Draw a big square. Divide it into 9 columns and 9 lines, so that you get 9X9 equal squares in it. So you have 9x9 = 81 places. Now write in 81 numbers one number into each square of course. The numbers are integers and have to start from 1 and have to end at 81. Each number must be placed only one time. Place the numbers in that way that their sum of each column and of each line and of both diagonals are the same. How do you calculate the sum? Post the formula (equation) to calculate the sum which is the same and the finished square with all numbers 1 to 81. How do you arrange the numbers that each square with an odd amount of columns / lines is working (5X5, 13X13, 21X21 for instance.) Please do not google or something, I don't know if there is a solution in the web, but I assume it is. Be a fair player and post your ideas. If you know the solution already, because somebody has shown it to you how it works, please wait a bit and let the others try. Enjoy. BTW: I remembered this because of the other maths thread. A teacher gave us that riddle when I was a child. Hint: You have to think '3 dimensional' to resolve the riddle. (This time it is pure linear and discursive thinking, different regarding the 'Self', lol.)

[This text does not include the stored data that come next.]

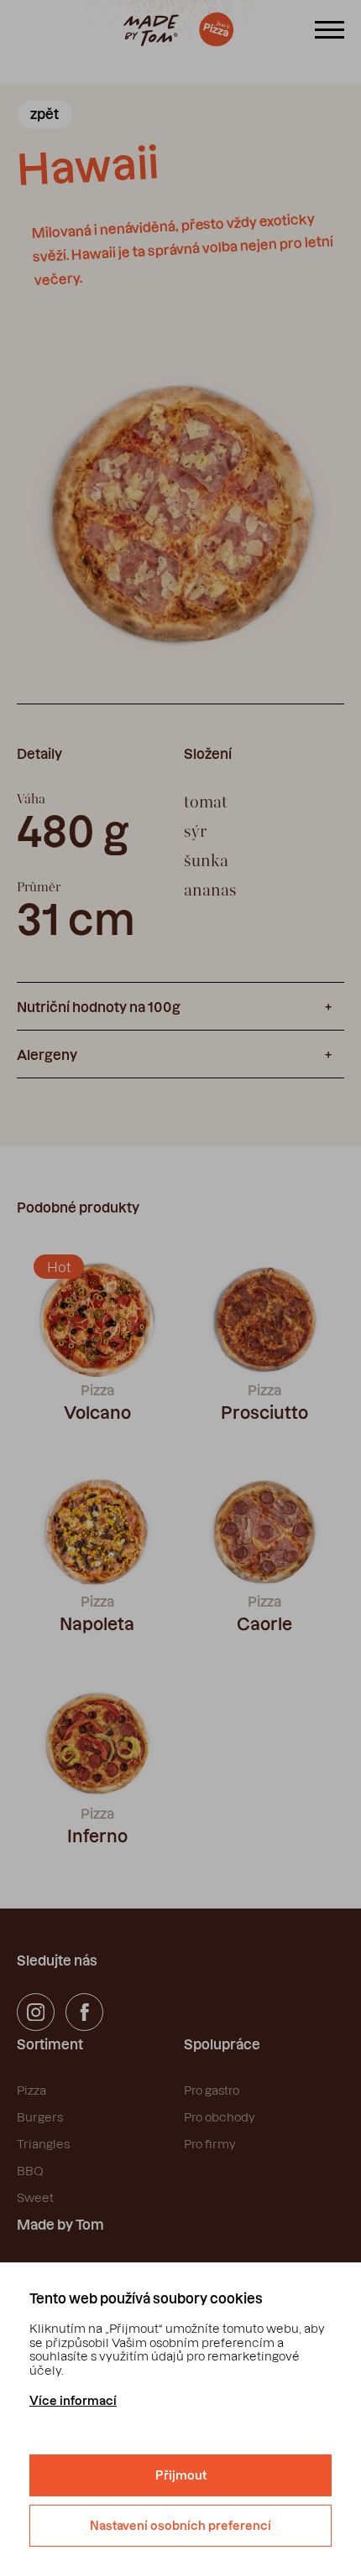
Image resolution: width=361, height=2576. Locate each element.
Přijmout (181, 2475)
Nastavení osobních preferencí (180, 2525)
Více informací (73, 2400)
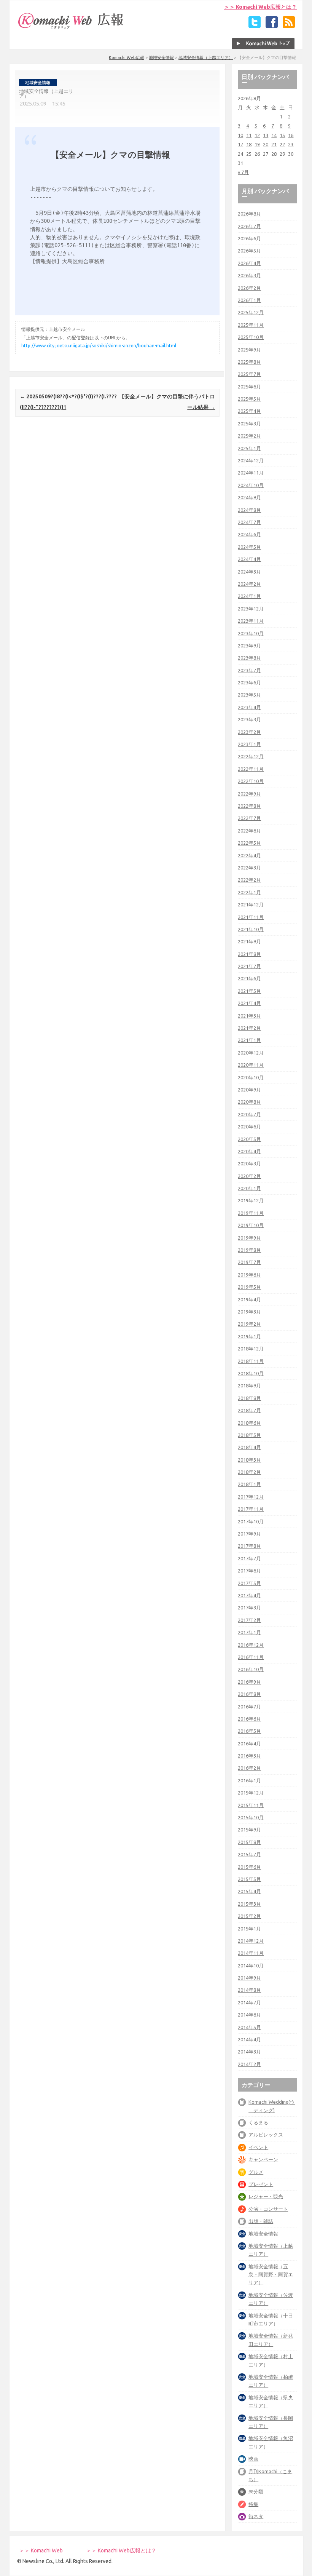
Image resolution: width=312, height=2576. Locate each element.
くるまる (258, 2122)
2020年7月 (249, 1114)
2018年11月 (251, 1361)
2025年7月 (249, 374)
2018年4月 (249, 1447)
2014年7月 (249, 2002)
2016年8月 (249, 1694)
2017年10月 (251, 1521)
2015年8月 (249, 1842)
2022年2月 (249, 879)
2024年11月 (251, 472)
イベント (258, 2147)
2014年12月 (251, 1940)
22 (282, 144)
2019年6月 (249, 1274)
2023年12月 (251, 608)
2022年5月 (249, 842)
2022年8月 (249, 806)
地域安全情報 (161, 57)
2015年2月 (249, 1916)
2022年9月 (249, 793)
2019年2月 (249, 1323)
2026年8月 (249, 213)
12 (257, 135)
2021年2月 (249, 1028)
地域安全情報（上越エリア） (205, 57)
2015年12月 (251, 1792)
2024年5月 (249, 547)
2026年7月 (249, 226)
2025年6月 (249, 386)
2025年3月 (249, 423)
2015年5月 (249, 1879)
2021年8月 (249, 954)
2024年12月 (251, 460)
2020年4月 (249, 1151)
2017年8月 (249, 1545)
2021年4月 (249, 1003)
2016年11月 (251, 1657)
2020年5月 (249, 1139)
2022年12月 (251, 756)
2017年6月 (249, 1570)
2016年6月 (249, 1718)
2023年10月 (251, 633)
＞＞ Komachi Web (41, 2550)
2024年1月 (249, 596)
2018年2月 (249, 1472)
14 (274, 135)
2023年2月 (249, 732)
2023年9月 (249, 645)
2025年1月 (249, 448)
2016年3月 (249, 1755)
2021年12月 (251, 904)
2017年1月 (249, 1632)
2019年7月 (249, 1262)
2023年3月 (249, 719)
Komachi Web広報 (126, 57)
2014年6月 (249, 2014)
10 (240, 135)
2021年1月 (249, 1040)
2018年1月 (249, 1484)
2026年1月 (249, 300)
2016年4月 (249, 1743)
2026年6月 (249, 238)
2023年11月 (251, 620)
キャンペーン (263, 2159)
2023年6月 (249, 682)
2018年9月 (249, 1385)
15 (282, 135)
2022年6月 (249, 830)
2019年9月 (249, 1237)
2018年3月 (249, 1459)
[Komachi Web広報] (71, 29)
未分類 (255, 2491)
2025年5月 (249, 398)
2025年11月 (251, 325)
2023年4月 (249, 707)
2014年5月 (249, 2027)
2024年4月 (249, 559)
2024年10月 (251, 485)
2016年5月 (249, 1731)
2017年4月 (249, 1595)
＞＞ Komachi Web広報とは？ (260, 7)
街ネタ (255, 2516)
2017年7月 (249, 1558)
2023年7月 (249, 670)
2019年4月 (249, 1299)
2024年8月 (249, 510)
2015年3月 (249, 1903)
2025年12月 (251, 312)
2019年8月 (249, 1250)
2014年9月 (249, 1977)
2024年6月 (249, 534)
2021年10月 (251, 929)
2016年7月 (249, 1706)
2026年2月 (249, 288)
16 (290, 135)
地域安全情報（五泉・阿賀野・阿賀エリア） (270, 2274)
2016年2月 (249, 1768)
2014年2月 (249, 2064)
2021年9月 (249, 941)
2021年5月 (249, 991)
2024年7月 (249, 522)
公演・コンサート (268, 2209)
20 (265, 144)
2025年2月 (249, 435)
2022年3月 (249, 867)
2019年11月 (251, 1213)
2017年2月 (249, 1620)
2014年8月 (249, 1990)
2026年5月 (249, 250)
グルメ (255, 2172)
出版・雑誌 (260, 2221)
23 (290, 144)
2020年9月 (249, 1089)
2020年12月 (251, 1052)
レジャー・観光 (265, 2196)
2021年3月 (249, 1015)
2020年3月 (249, 1163)
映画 (253, 2458)
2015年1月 (249, 1928)
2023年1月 (249, 744)
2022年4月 (249, 855)
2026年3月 (249, 275)
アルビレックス (265, 2134)
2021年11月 (251, 917)
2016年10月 (251, 1669)
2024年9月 (249, 497)
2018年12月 (251, 1348)
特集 (253, 2504)
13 (265, 135)
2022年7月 (249, 818)
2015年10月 (251, 1817)
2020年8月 (249, 1101)
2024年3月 (249, 571)
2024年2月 (249, 583)
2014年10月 (251, 1965)
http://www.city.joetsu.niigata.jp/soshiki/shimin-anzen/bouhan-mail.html (98, 345)
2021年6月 (249, 978)
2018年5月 (249, 1435)
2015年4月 (249, 1891)
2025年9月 (249, 349)
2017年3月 (249, 1607)
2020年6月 (249, 1126)
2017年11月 (251, 1509)
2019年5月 (249, 1287)
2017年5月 (249, 1583)
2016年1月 (249, 1780)
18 (249, 144)
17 (240, 144)
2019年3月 (249, 1311)
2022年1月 (249, 892)
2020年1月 (249, 1188)
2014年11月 (251, 1953)
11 (249, 135)
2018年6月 (249, 1422)
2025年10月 (251, 337)
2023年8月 (249, 657)
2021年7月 (249, 966)
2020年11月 (251, 1064)
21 (274, 144)
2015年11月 (251, 1805)
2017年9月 (249, 1533)
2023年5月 (249, 694)
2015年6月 (249, 1867)
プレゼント (260, 2184)
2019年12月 (251, 1200)
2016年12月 (251, 1645)
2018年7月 (249, 1410)
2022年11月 (251, 769)
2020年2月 (249, 1176)
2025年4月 (249, 411)
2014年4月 (249, 2039)
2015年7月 (249, 1854)
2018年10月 (251, 1373)
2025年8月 (249, 361)
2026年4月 (249, 263)
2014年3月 (249, 2051)
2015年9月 (249, 1829)
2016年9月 (249, 1681)
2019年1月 (249, 1336)
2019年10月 (251, 1225)
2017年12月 (251, 1496)
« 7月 (243, 172)
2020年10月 (251, 1077)
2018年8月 (249, 1398)
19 (257, 144)
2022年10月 (251, 781)
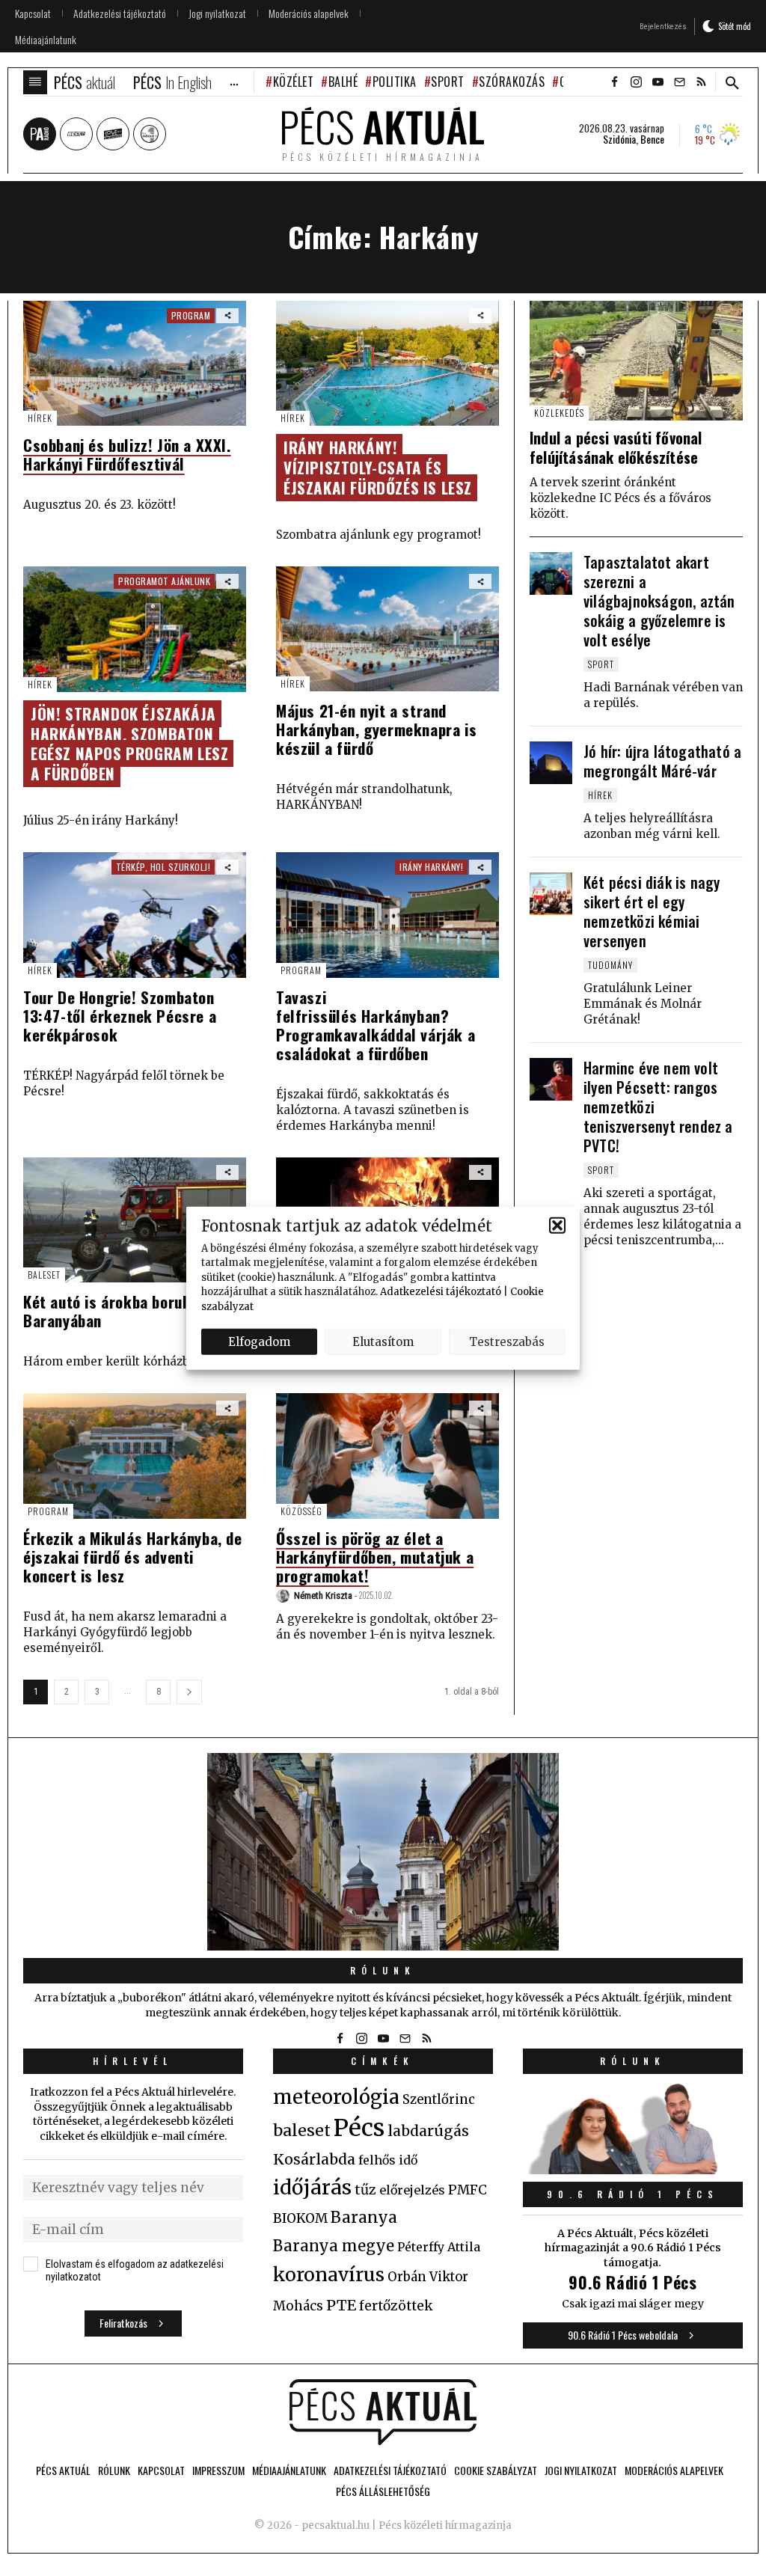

If you could clarify, I just want to be sure to understand... I think you are meaning that: (sum of each column) = (sum of each line/row) = (sum of any diagonal) Is that correct?

Yes, it's the sum of 9 numbers always that must be the same. It are 9 columns, 9 rows and 2 diagonals. A little more hint: The sum at the 9X9 square is 369 each.

Yeah, to calculate the sum is not difficult. One basically has to add all numbers to get the total sum: 1+2+3+4+5+....+81 = total sum. And this total sum is found when the sums of all nine rows | or nine columns are added. So finally you have to divide the total sum by the amount of rows | columns, here divided by 9. Total sum / 9 = sum of each row = sum of each column. To simplify the addition (1+2+3+4+5+6+7+.....+n) one can use Gauß formula: [n*(n+1)]/2 = totalsum. n is the last number to add = total amount of numbers. And to get the sum of each row | column: [n*(n+1)]/(2*z) = sum. z is the amount of rows | columns. Btw: One don't need to write the multiplication signs at this formula [n(n+1)]/(2z)

I love math and have always been good at it, but I've been away from things like this for almost twenty years.

It's hard to resolve I have to admit. There is no direct mathematically algorithm. How to fill up the numbers? Draw the squares and cut the big 9x9 square. Place number one in the middle of the top line. To fill up the numbers to place the next number you have to use the square which is always one line up and one column to the right (means to be placed always diagonally). This is the basic rule to fill the patterns! So number two would have to be placed in a square which is outside of the 9x9 pattern. Bend the square that it becomes a cylindrical roll, from the top to the bottom, in that way that the top and the bottom edges are together. Now you can determine the square which gets number two. (Use the square which is always one line up and one column to the right.) Now continue with number 3 until you reach again the end (here the right side). This will be here at number 5. Now bend it again, this time that way that the left and right edges come together. So you know now where to place number 6. If a square should be occupied already just use the square below the previous number in the same column and continue. This here will firstly happen when you try to place number 10. The square is already occupied by number one, so just place number 10 below the previous number in the same column, which is number 9. When finished one should end with the last number being always placed in the middle of the bottom line. Number one is in the top line and the last number in the bottom line, both located in the middle of the lines. This works with any odd numbered squares.